Vor zwölf Jahren haben Sie als damals 18-Jähriger in Eckernförde beim Rennen „Rund um das Alte Seminar“ die Altersklasse U19 für sich entschieden. Haben Sie noch irgendwelche Erinnerungen an das Rennen?

Ja, sehr gute sogar. Ich habe das Feld damals überrundet und mich von hinten durch alle Fahrer hindurch gekämpft. Irgendwie gab es anschließend noch Ärger. Das Rennen in Eckernförde war der Abschluss einer tollen Trainingswoche. Wir kamen von Berlin, hatten in Rostock ein Rennen gefahren und dann noch in Eckernförde. Nach meinem Sieg dort sind wir dann alle noch an den Strand und haben gebadet. Eine schöne Zeit war das.

Wer fährt morgen in Hamburg als Sieger über den Zielstrich?

Das hängt natürlich vom Rennverlauf ab. Aber ich rechne damit, dass es wie in all den Jahren zuvor erneut zu einer Sprintentscheidung kommen wird. Dann gäbe es natürlich eine Handvoll Kandidaten. Viel schöner fände ich es allerdings, wenn es einmal eine Ausreißergruppe bis ins Ziel schaffen würde. Doch dazu wird es bei diesem Kurs wohl kaum kommen.

Wie ist es Ihrer Meinung nach aktuell um das Image des Radsports bestellt? Ist die Talsohle nach den schweren Jahren durchschritten?

Auf jeden Fall, der Radsport ist zurück in der Öffentlichkeit, sein Ansehen ist wieder gestiegen. Ein letztes großes Signal war der Wiedereinstieg der öffentlich-rechtlichen Fernsehsender in die Berichterstattung über die Tour de France. Ich stelle das übrigens auch persönlich fest, denn ich werde viel häufiger von wildfremden Menschen angesprochen als noch vor zwei Jahren.

Wie sehen Ihre Pläne für den Rest der Saison aus?
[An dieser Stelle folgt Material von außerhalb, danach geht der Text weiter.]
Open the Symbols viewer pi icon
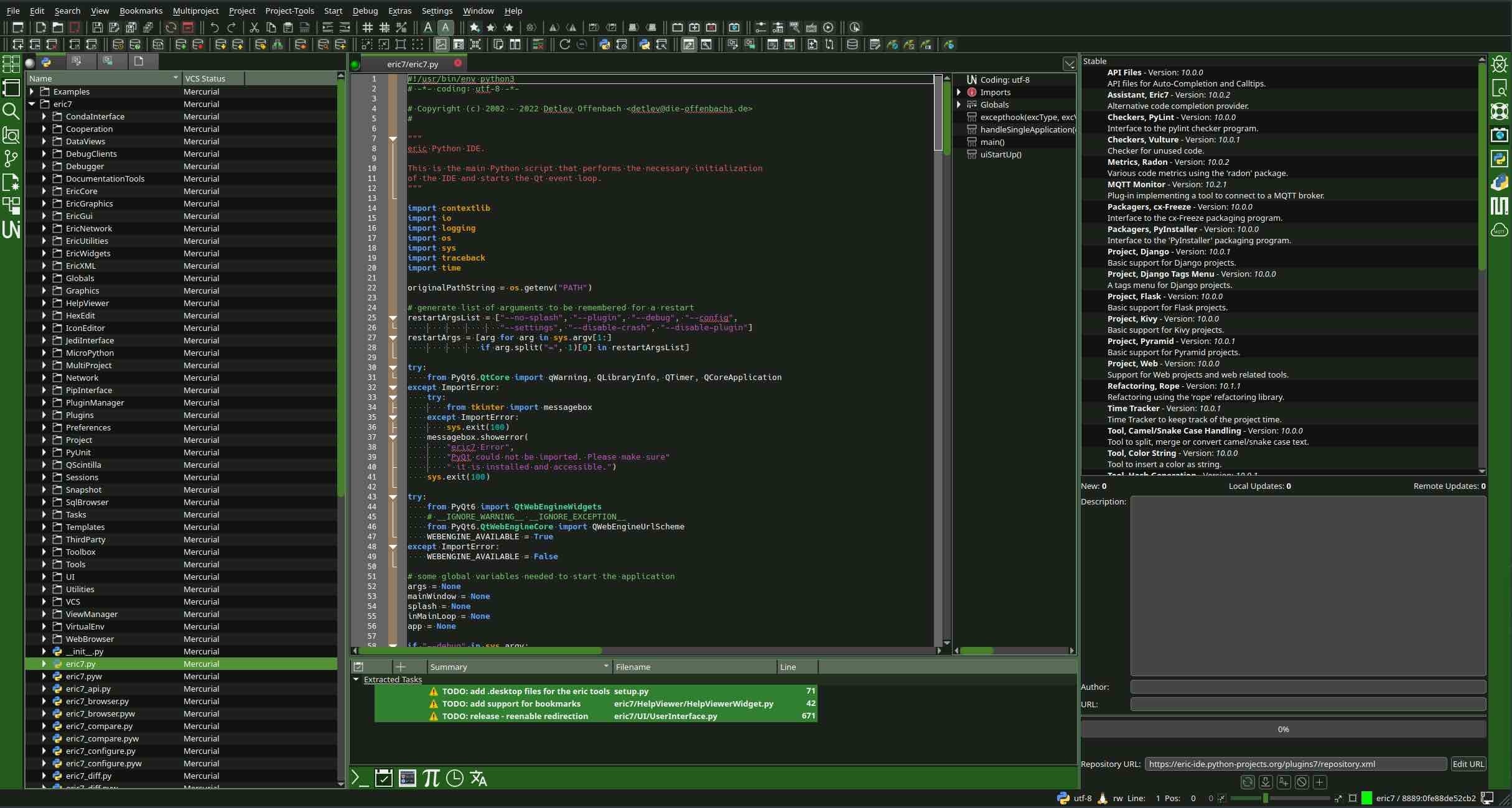Viewport: 1512px width, 808px height. [x=431, y=778]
Höhepunkt wird natürlich die WM vom 19. bis 27. September in den USA sein, auf die ich mich mit einer kleinen Rennserie in Frankreich vorbereite, zu der ich gleich am Sonntag aus Hamburg aufbrechen werde. Danach folgen zwei größere Rennen in Kanada, was sehr gut passt. Die finden nämlich in der gleichen Zeitzone wie die WM statt.